One New York Times article talks about what it means to be a Generation Xer (born 1964 to 1979). I admire his attempt at meaning (we are an ironic bunch who refused to grow up), but it isn’t my meaning, nor does it reflect my experience. Not only that, but when I read these types of articles, I always think: But that’s not unusual. I resist the idea that what the author asserts makes this generation unique actually is unique. Don’t all generations go through this at this age? It doesn’t make us different; it makes us the same.

I always tell people I don’t mind telling my age. I like getting older. When I was young, I always wanted to be older, and now that I’m older, I’m happy. I don’t mind getting older because it means I understand more and more what makes me happy and I’m able to say no to the things that don’t. I think it helps to have had a shitty childhood, and now I have control of my destiny, as much as any of us do.
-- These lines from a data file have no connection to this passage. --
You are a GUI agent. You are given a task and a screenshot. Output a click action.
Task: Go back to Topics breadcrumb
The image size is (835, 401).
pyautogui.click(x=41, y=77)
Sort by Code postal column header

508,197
Plus I’m getting better at the thing I love to do more than anything, which is writing.

Another reference is the cover of this week’s New Yorker. It shows “the Literary Field,” with writers from birth to death shown struggling to live and to be writers. What gets me is the line at age 40. Of course, the issue is about 20 literary stars ~ or future stars ~ under the age of 40. However, the things depicted after 40 also aren’t my experience ~ suicide, death, drawn away by academics, chasing butterflies. I feel more like what’s depicted in the midtwenties ~ I’m working hard at my craft, I’m looking around at other people, I’m in the moment. What really gets me, too, is that the field is dismissively shaded darker after 40.

You know what? I refuse and refute all of these representations. I will not internalize it. In general, I’m not someone who lives in the past, who obsesses about where I was 10 years ago or thinks fondly of the past. I’m also not someone who lives for where I imagine I’ll be in 10 years. Who can tell? So much can change. Inside, I tend to live here and now and maybe with a little planning into the next week.

Which is not to say I don’t try to figure things out that happened in the past and plan for the future, but I refuse to be cynical, to be a meta (someone who doesn’t live in life but rather outside of it). I refuse to be labeled with “midlife crisis” and “of a certain age” and I refuse to take someone else’s meaning and apply it to my life. I’ve got all I can handle living my own and trying to heal from the past and go on into the future. It’s all I can do being there with my family and doing a good job and creating what I love.

Is my life just so odd and out of the mainstream that my experience is that unusual? Hmmm.

What I’m Reading Today: More The Girl with the Dragon Tattoo.